DATA FOR THIS EXERCISE
>> Begin

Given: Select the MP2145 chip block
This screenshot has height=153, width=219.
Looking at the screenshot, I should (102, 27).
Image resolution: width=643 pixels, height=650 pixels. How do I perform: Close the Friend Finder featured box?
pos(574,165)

>> End
>> Begin

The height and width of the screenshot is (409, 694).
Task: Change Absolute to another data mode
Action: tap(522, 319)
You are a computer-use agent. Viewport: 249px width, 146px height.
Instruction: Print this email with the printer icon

>> End
>> Begin

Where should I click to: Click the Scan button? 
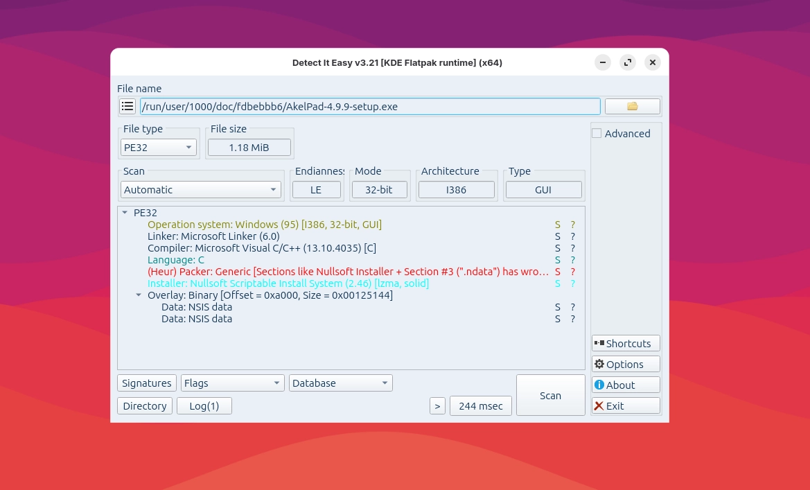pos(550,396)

>> End

TASK OBJECTIVE
Output the lines exactly as they appear, starting with the line that contains "Given: Select the MP2145 chip block" and going on through the line that contains "pos(574,165)", and nothing else.

RESULT
Given: Select the MP2145 chip block
This screenshot has height=153, width=219.
Looking at the screenshot, I should (102, 27).
Image resolution: width=643 pixels, height=650 pixels. How do I perform: Close the Friend Finder featured box?
pos(574,165)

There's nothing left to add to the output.